Effective uncertainty quantification aligns probabilistic surrogates with domain-specific risk structures, enforcing stringent thresholds for high-stakes inference while permitting broader tolerances for low-risk tasks. By disentangling epistemic uncertainty (knowledge gaps) from aleatoric or contextual ambiguity (input noise), systems can adaptively trigger retrieval mechanisms, elicit clarification, or defer to human expertise. Recent advances in conformal risk control [116] provide distribution-free error bounds and calibrated refusal policies, offering a principled framework for selective prediction and rigorous risk management in sensitive domains such as LegalAI.

Constrained Generation

Constrained generation enforces the structural and logical consistency required in professional domains. Hard constraints, such as those in NeuroLogic Decoding [99], and grammar-based decoding [46,134] ensure rule satisfaction and format validity for structured outputs, including legal contracts and filings. Soft constraints complement this by preserving fluency through distribution-aware alignment [106] and Pareto-optimized decoding [54], balancing factuality, coherence, and domain conformity. Task-oriented and adaptive approaches, such as GeLaTo [83] and CAAD decoding [109] integrate schema, knowledge, and contextual signals to enforce jurisdiction- and role-specific compliance. Invariant-based constraints further preserve numerical and logical consistency under paraphrase and other linguistic variation. Together, hard (logical and grammatical), soft (distributional), and adaptive (task-based) constraints form a coherent and auditable generation framework that supports reliability, interpretability, and regulatory compliance in professional LegalAI systems.

2.2. Foundation Model

Foundation models underpin LegalAI by distilling large-scale legal pretraining into transferable knowledge, enabling high-performance adaptation for specialized downstream reasoning tasks.

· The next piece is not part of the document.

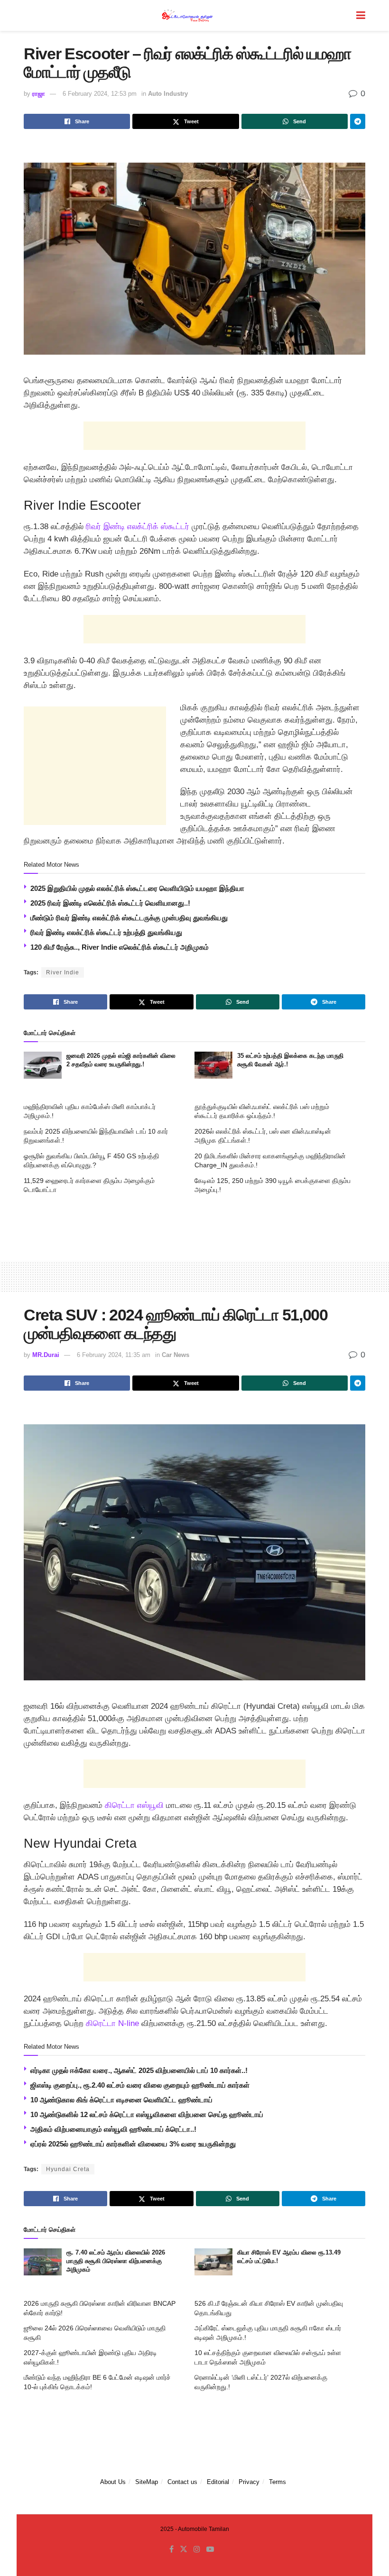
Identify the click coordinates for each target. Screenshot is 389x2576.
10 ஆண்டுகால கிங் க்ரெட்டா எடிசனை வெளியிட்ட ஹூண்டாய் (121, 2100)
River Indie (62, 972)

Supervised Finetuning Supervised fine-tuning (SFT) adapts pretrained language models to legal domains using labeled datasets that encode domain-specific structures and reasoning conventions. This aligns models with the legal field’s requirements for logical coherence, terminological precision, and interpretable justification, all of which are capabilities that general-purpose models typically lack [32,132]. Legal-LM [132] illustrates how integrating legal knowledge graphs and external resources via soft prompting and Direct Preference Optimization (DPO) embeds structured reasoning patterns into model parameters, providing both semantic guidance and preference correction. Combining domain-adaptive pretraining with task-oriented fine-tuning on statutes, case law, and contracts further improves factuality, calibration, and robustness [25].

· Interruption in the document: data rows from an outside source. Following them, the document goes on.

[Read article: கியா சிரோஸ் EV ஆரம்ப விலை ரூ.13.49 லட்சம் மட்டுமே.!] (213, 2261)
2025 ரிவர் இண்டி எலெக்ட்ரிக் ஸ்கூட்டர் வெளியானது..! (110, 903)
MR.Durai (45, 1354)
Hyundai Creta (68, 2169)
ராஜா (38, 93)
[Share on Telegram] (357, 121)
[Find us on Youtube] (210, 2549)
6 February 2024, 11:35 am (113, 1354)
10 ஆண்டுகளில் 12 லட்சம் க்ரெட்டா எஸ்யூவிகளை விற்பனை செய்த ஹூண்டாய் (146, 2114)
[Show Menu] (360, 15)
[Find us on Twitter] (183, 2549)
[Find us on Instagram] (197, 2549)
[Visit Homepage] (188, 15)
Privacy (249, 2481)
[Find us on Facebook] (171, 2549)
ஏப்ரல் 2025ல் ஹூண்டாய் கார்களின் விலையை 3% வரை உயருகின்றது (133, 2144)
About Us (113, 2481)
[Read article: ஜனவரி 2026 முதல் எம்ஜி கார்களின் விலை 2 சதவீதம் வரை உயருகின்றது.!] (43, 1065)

High-quality labeled corpora are essential for SFT because legal texts exhibit distinctive linguistic and structural properties, including dense citations, long-form documents, and formalized argumentative style [25]. Benchmarks such as LexGLUE, MultiEURLEX, BillSum, LEDGAR, and COLIEE [19,22,75,121,147] provide multi-task supervision for classification, retrieval, summarization, and case-based reasoning. Methodologically, legal SFT often employs text-to-text frameworks [122] with structured decoding, ranking losses, and schema constraints to enhance auditability and citation precision [121]. Parameter-efficient approaches such as LoRA [146] enable scalable adaptation under resource constraints, while safety-aware fine-tuning (SaRFT) [180] promotes role alignment and guarded behavior in professional legal interactions.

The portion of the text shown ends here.